The Robert Lord Writers Cottage, in the heart of Dunedin’s student quarter, has hosted more than 60 writers over the 16 years it’s offered a residency, courtesy of Playmarket – the organisation Robert Lord co-founded – and the trust that administers his former home.

The one-bedroom brick worker’s cottage was home to playwright Robert when he returned to New Zealand in 1987 to take up the University of Otago’s Robert Burns Fellowship. Born in Rotorua, he’d spent the previous 13 years writing in New York, and lived but five years in his new house before he died in 1992, aged 46. On his passing, he left provision to nurture other writers, offering them a place to work uninterrupted and rent-free.

Rochelle Savage is able to write in solitude at the Robert Lord Writers Cottage.

Virginia Woolf famously said what a woman needs to write is “a room of one’s own and £500”.

If that’s the case, Rochelle Savage is enormously grateful for at least half of that prescription.
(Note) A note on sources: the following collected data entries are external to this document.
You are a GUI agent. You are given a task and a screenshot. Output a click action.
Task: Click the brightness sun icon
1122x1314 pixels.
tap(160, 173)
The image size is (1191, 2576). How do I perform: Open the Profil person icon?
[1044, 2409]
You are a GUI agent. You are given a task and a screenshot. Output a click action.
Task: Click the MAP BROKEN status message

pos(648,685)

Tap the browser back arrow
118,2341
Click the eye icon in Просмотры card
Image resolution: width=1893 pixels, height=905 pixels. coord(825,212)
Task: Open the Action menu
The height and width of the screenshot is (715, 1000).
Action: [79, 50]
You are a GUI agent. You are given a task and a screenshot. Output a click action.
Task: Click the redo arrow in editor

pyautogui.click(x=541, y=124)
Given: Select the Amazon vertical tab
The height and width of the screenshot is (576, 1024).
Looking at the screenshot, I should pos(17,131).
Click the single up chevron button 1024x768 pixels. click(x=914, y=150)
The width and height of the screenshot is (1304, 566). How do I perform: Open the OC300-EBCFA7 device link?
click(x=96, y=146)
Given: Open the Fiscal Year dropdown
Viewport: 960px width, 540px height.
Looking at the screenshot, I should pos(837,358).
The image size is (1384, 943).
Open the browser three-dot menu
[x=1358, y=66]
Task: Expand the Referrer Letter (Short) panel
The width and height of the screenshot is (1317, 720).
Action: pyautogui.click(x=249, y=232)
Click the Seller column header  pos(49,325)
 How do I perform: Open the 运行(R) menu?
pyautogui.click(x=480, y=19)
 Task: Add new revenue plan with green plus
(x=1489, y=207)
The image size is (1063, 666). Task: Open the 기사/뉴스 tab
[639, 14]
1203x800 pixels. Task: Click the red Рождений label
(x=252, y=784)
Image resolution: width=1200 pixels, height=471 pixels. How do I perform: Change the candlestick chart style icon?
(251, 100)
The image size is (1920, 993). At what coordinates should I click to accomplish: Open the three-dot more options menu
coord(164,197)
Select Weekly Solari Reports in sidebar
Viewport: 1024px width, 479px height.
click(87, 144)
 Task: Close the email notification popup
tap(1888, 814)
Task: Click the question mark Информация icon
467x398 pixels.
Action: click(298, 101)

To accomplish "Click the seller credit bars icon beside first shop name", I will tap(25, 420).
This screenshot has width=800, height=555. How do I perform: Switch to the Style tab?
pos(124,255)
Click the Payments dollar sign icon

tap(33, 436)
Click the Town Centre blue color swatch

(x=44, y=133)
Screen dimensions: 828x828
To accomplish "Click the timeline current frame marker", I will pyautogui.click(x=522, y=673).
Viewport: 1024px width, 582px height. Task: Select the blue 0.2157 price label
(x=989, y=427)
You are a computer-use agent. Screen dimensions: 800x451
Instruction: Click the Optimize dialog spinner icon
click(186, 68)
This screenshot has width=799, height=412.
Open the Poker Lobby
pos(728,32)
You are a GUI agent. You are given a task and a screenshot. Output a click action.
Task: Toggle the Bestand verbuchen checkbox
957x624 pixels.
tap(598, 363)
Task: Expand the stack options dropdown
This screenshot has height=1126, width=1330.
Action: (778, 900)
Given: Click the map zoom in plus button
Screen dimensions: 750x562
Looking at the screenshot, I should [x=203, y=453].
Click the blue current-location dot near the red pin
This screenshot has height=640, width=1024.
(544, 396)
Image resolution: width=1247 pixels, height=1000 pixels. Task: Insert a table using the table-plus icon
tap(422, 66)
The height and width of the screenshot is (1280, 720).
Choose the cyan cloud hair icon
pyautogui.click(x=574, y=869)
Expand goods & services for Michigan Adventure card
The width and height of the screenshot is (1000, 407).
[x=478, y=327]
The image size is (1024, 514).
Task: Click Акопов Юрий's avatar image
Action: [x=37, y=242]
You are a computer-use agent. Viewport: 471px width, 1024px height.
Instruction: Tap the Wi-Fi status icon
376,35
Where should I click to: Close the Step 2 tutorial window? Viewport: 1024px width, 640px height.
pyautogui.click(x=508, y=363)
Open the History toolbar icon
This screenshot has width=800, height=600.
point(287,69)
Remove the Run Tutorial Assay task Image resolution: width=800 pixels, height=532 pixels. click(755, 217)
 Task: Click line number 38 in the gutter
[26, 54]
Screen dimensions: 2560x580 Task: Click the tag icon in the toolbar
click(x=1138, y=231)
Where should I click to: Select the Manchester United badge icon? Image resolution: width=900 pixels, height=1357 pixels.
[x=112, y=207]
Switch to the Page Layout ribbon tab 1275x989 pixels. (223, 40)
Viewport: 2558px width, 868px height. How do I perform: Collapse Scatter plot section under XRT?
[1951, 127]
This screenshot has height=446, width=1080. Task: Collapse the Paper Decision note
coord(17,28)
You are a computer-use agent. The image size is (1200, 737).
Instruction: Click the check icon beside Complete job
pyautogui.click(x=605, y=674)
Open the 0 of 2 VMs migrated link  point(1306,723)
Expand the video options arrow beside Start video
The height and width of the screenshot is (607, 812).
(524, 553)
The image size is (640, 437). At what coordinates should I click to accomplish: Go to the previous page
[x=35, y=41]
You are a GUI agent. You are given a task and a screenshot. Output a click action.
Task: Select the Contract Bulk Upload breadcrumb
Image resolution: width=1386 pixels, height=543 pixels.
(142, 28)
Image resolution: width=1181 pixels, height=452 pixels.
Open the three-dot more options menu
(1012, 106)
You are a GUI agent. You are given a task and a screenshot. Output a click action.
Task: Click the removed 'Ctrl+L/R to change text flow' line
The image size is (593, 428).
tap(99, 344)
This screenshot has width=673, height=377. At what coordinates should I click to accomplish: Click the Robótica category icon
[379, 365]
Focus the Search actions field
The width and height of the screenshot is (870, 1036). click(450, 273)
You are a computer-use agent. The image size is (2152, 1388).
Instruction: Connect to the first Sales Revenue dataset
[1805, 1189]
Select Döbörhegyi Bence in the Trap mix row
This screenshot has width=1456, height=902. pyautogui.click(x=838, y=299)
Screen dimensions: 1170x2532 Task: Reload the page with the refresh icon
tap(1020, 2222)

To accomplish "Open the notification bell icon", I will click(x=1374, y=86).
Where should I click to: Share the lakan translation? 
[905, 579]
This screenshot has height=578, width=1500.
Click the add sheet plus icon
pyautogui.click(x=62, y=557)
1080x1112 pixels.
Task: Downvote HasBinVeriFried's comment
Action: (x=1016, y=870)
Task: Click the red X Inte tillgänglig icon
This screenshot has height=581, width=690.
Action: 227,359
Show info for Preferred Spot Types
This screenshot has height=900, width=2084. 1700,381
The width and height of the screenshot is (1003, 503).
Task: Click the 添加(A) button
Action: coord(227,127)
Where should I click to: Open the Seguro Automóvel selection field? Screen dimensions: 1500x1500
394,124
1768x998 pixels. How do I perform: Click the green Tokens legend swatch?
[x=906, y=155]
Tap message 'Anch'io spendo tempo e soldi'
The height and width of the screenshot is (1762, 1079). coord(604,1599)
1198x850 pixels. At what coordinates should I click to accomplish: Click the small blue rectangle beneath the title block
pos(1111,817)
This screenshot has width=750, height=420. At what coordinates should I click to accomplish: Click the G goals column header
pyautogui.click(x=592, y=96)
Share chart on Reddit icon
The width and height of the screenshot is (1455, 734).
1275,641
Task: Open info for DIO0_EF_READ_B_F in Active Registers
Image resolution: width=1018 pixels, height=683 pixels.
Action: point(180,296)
Although the Robert Lord residency doesn’t offer a stipend, the invitation to stay and work alone presented a rare opportunity for this mum of two from Amberley, Canterbury.

“Before I had children, I predominantly earned my living by writing and acting, working in television and doing radio plays,” she says. “But having had children, you lose the energy for yourself. Fitting in the logistics of birthday parties, sports and all the other things kids need, as well as working as an instructional designer for CORE Education, it occupies all your headspace.”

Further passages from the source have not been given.